The lines in the green box below is what a "normal" EEG should look like.  Small, calm squiggly lines on every lead going across the page.  If the EEG were hooked up to you or me, it would have pages and pages of clean, small, calm lines.  Jenelle's EEG for the last 5 days had pages and pages of chaotic lines like the photo in the red box.  Constant electronic neurologic interference typical for a child with a diagnosis of Lennox Gastaut.  Imagine trying to function when your brain is constantly interrupted like that - frankly I'm amazed at how well she adapts and functions given what her EEG looks like all the time.




So, although we didn't catch a big seizure like a grand mal (tonic clonic) or tonic seizure, we have a better idea of what Jenelle's brain is doing.  Dr. Tran has decided to make some big changes in Jenelle's medications to see if we can "clean up" the EEG to get it to look more calm like the lines in the green box above.  We have discontinued Vimpat, and we are returning to a drug Jenelle had been on for almost 6 years - Felbamate.  We are also going to decrease the Onfi during the day as it makes her more drowsy.  

Since stopping the Vimpat on Wednesday, Jenelle does seem more alert!  Even Nurse Sue at UCLA felt Jenelle was too drugged when we considered the VNS a year ago; so its nice to see her more awake off the Vimpat.  Brett says to be careful what you wish for... Unfortunately, Jenelle has been waking in the middle of the night, every single night since staying here.  Brett and I have been wondering if she has had a habit of waking at night, or if this is a fluke because of the hospital environment?  I think I may look into getting a video baby monitor so we can keep a better eye on her.  Insomnia is something that can happen with Felbamate, and sleep deprivation can increase seizures, so looks like we may have some restless nights ahead.

Another thing we learned is that the seizures we thought were Absence seizures are not true Absence seizures.  Sometimes, Jenelle "checks out" as she waits for some of the electronic interference to clear up... her outward appearance when that happens looks like an Absence seizure, but isn't.  Tricky isn't it? The fluke grand mals, tonic seizures are just that... random break through seizures that should be treated separately, and with Diastat if they go over 5 minutes.  If the atypical Absence seizures begin to interfere with Jenelle's function (i.e. excessive drooling, inability to walk, sit up, etc.) we should continue to monitor those and treat with Diastat if they go on for over 15 minutes of an hour, which is no different that what we've been doing all along!

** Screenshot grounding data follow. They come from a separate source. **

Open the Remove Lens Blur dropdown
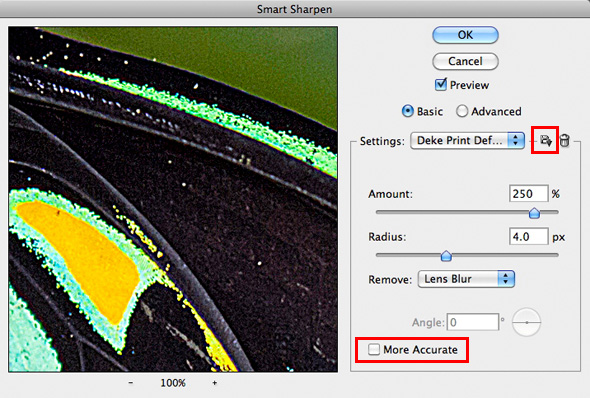 point(466,279)
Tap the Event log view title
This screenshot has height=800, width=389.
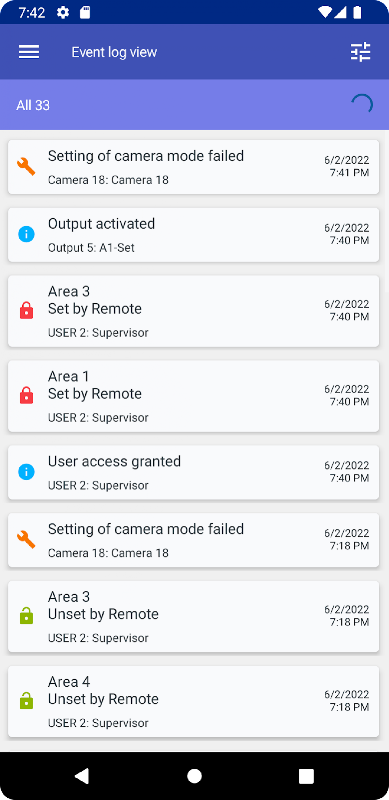click(x=114, y=52)
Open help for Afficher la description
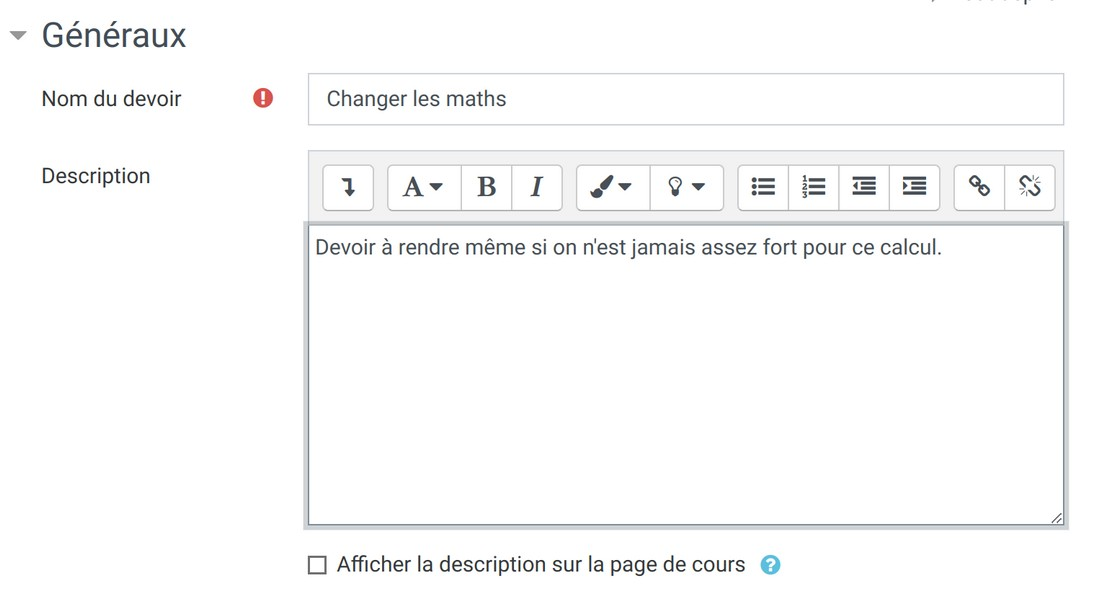The height and width of the screenshot is (606, 1114). coord(770,565)
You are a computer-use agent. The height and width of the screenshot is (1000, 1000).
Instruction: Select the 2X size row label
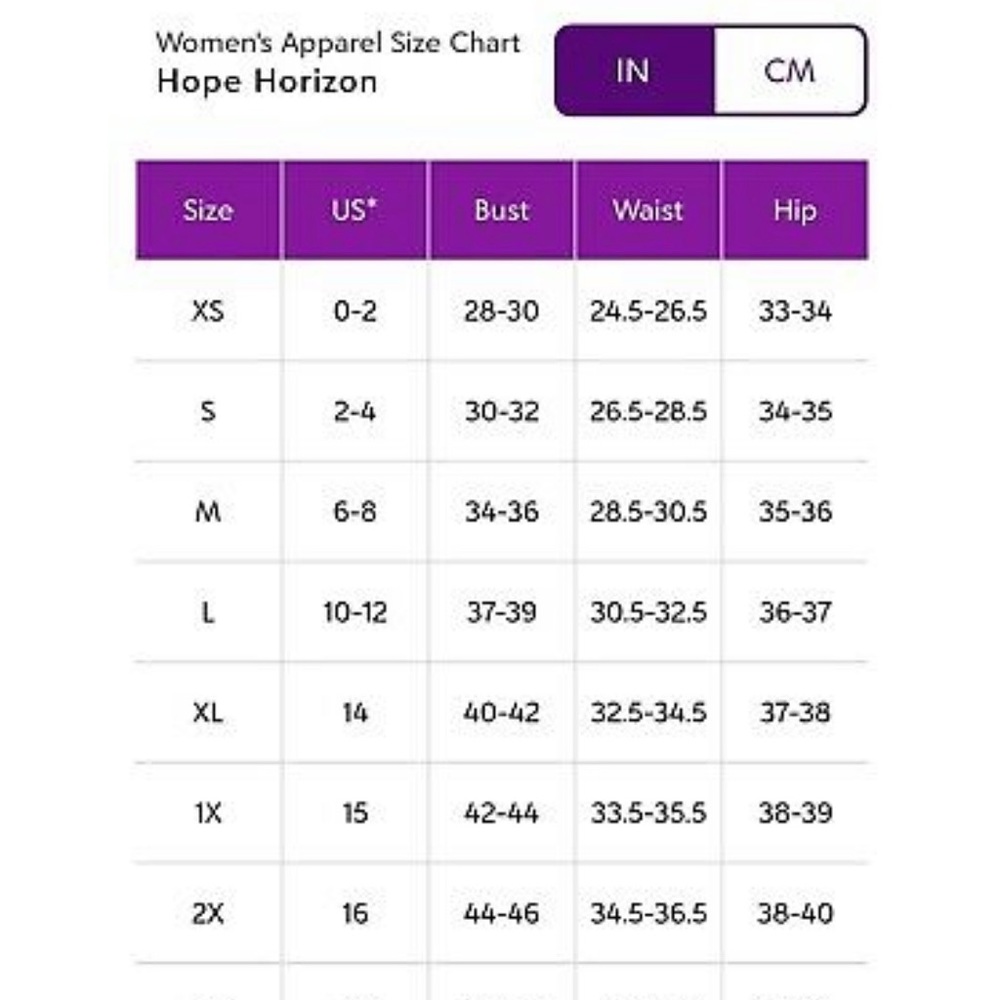[208, 913]
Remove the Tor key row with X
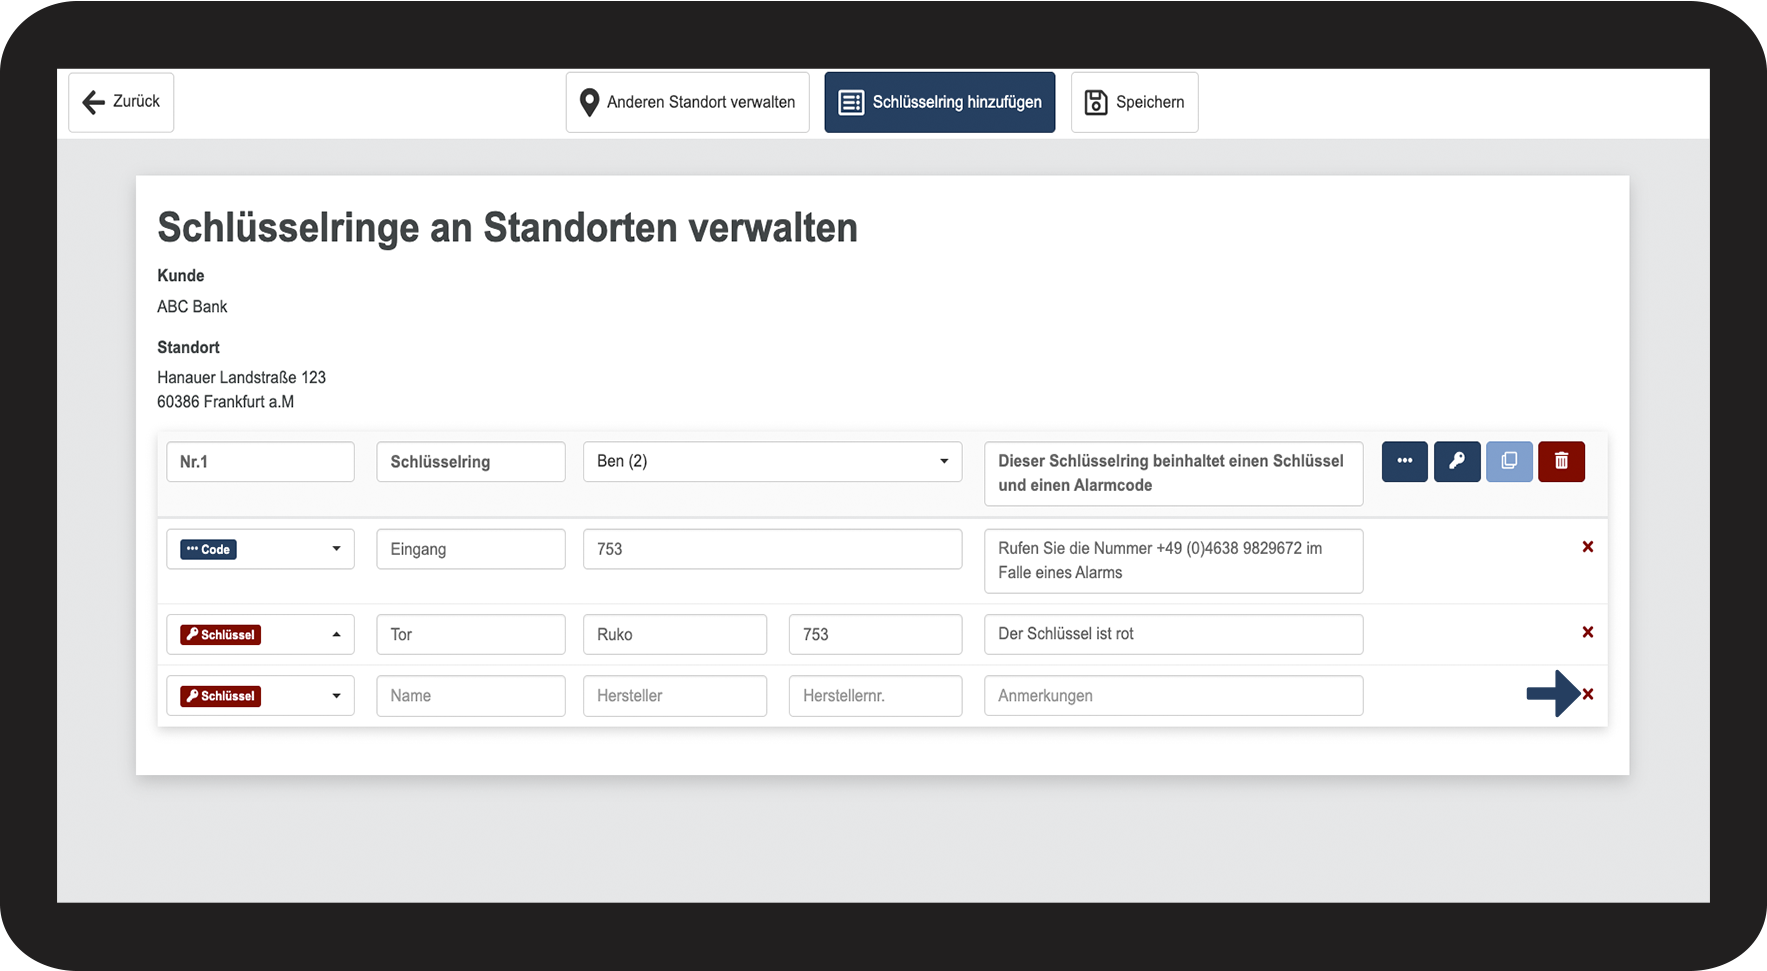Viewport: 1767px width, 971px height. pos(1587,632)
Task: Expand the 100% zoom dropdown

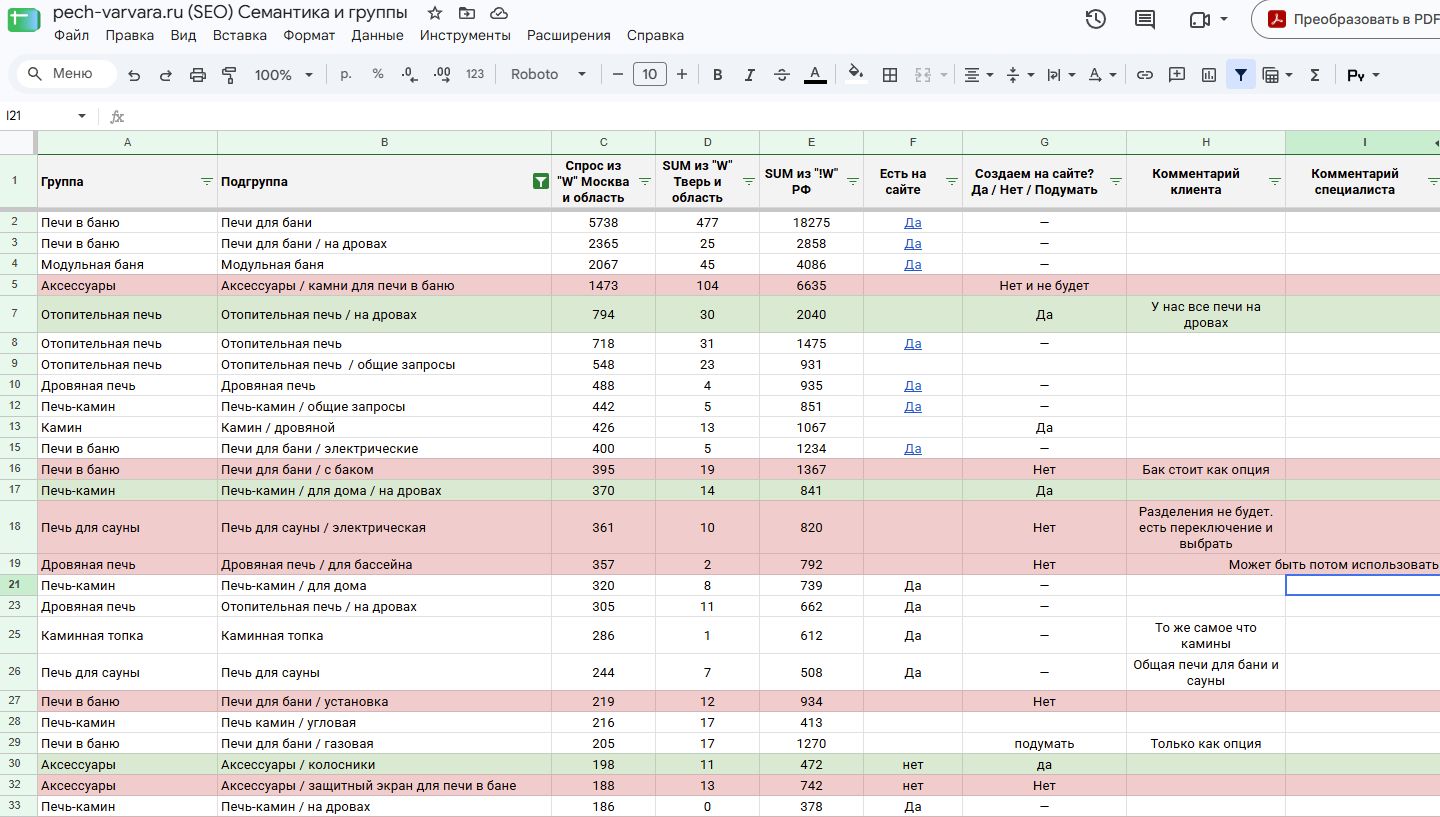Action: pos(284,75)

We get to go home today after our last dose of Felbamate at 3:00 pm.  Dr. Tran will monitor Jenelle's blood counts weekly for the next six weeks.  One of the major side effects that can happen in the early stages of beginning Felbamate is aplastic anemia.  Even though Jenelle used to take is without this side effect, we will still add it back with caution.  Our next follow up with Dr. Tran will be in January.  If things improve, we may have another overnight EEG to see if the waves are cleaner!

That is all for now!  Lots of wonderful information!  Thank you for the prayer - as always, I'll keep you posted!

Wednesday, October 22, 2014

Happy 12th Birthday Jenelle!

Jenelle spent her 12th Birthday at CHOC, and the Child Life Staff made her birthday extra special!


The family will celebrate Jenelle's birthday on Sunday with dinner and cake!  One more year till we have all teenagers in the house!  What a blessing!